> _Passage shown_:

In a review of 555 neuroimaging-based artificial intelligence (AI) models for the diagnosis of psychiatric disorders, researchers found that nearly 72 percent of the AI models had an inadequate sample size and over 99 percent were insufficient at handling data complexity.
Noting a bevy of concerns over small sample sizes, poor reporting completeness and insufficient handling of data complexity, the authors of a new meta-analysis claimed a significant majority of neuroimaging-based artificial intelligence (AI) models for psychiatric disorder diagnosis are inadequate for clinical application.
For the meta-analysis, recently published in JAMA Network Open, the authors reviewed 517 studies that presented a total of 555 neuroimaging-based AI models for use in detecting psychiatric disorders. For systematic assessment of the AI models for risk of bias and reporting quality, the researchers utilized the Prediction Model Risk of Bias Assessment Tool (PROBAST) and the modified Checklist for Evaluation of Image-Based Artificial Intelligence Reports (CLEAR) systems, according to the study.
Out of 555 AI models, the researchers found that 83.1 percent (461 models) had a high risk of bias (ROB). The meta-analysis authors also noted inadequate sample sizes in 71.7 percent (398 models) and insufficient handling of data complexity in 99.1 percent (550 models) of the AL models.
While sample sizes of more than 200 participants have become acceptable for AI models, the study authors noted this was not the case for the majority of the models reviewed in the meta-analysis.

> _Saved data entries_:
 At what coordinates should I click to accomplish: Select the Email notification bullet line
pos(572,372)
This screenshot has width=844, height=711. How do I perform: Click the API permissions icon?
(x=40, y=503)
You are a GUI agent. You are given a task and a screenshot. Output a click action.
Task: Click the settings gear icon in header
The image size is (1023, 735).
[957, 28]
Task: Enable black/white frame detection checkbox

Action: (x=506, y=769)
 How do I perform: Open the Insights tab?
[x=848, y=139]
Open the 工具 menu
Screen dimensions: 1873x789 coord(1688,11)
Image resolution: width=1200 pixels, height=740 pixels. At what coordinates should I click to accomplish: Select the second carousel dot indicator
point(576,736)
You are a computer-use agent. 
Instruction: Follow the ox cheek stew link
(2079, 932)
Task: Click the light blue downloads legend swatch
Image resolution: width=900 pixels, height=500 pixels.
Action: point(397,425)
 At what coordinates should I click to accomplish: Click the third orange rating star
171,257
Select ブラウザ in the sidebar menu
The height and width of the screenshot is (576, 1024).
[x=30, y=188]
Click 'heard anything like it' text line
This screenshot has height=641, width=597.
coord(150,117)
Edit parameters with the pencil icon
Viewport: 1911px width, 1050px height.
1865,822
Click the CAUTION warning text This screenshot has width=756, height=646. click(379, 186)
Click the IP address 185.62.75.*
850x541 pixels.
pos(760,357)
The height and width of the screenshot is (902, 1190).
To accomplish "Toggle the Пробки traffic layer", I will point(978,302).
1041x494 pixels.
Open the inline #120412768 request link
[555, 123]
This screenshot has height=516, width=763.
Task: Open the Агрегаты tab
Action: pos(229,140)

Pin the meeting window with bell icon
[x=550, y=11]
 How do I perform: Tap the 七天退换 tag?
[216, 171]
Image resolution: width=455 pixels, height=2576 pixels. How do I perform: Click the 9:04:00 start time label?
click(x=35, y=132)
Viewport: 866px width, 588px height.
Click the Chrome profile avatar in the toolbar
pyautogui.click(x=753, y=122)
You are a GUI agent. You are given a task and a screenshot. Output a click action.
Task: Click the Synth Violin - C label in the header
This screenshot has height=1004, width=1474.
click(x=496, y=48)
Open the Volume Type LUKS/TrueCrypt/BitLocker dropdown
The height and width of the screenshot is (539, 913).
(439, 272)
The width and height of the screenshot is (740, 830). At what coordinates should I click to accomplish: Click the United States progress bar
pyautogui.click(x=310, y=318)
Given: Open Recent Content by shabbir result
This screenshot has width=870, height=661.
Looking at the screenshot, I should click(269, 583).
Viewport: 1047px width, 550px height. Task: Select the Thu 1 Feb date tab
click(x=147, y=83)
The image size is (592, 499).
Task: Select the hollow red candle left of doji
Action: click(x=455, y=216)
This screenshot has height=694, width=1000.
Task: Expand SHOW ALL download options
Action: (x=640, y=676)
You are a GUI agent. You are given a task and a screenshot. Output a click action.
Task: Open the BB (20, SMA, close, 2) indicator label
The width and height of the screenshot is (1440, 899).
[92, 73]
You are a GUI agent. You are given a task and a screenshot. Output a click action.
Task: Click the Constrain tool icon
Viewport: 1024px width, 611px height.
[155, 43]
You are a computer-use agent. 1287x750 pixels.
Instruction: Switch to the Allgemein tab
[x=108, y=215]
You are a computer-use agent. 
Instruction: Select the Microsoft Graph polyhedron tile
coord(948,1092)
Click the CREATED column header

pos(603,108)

> _Assigned task 1_: In the article on neuroimaging AI models, how many studies did the authors review for the meta-analysis?
> _Assigned task 2_: Output the portion of the article on neuroimaging AI models that begins at the words "Noting a bevy" and ends after "for clinical application.".
> _Assigned task 3_: Pick up the article on neuroimaging AI models after its final sentence and keep writing.

> _Your response 1_: 517 studies.

> _Your response 2_:
Noting a bevy of concerns over small sample sizes, poor reporting completeness and insufficient handling of data complexity, the authors of a new meta-analysis claimed a significant majority of neuroimaging-based artificial intelligence (AI) models for psychiatric disorder diagnosis are inadequate for clinical application.

> _Your response 3_:
“ … About 80% of AI models for psychiatric diagnosis were trained on far smaller samples, leading to a high (ROB) and resulting in poor generalizability,” wrote study co-author Hu Chuan-Peng, Ph.D., who is affiliated with the School of Psychology at Nanjing Normal University in Nanjing, China, and colleagues. “On the other hand, model configurations, including data leakage, performance optimization, and absence of handling data complexities, represented key challenges to increasing model ROB … On balance, a high ROB in the analysis domain should be addressed to prompt clinical applications in future AI models.”
The meta-analysis authors also noted that 38.8 percent of the AI models were plagued by incomplete reporting and 60.1 percent had incomplete technical assessment.
“Going forward, complete and transparent reporting quality is imperative for applicable AI diagnostic models in clinical practice,” emphasized Chuan-Peng and colleagues.
In regard to study limitations, the authors noted they did not test the clinical performance of the AI models. They also acknowledged a rating heterogeneity with the benchmarks employed in the meta-analysis and suggested that the lack of a suitable benchmark may have led to a possible overestimation of ROB. Chuan-Peng and colleagues posited that the development of a psychiatry-specific, image-based AI model may bolster the reporting quality associated with these models.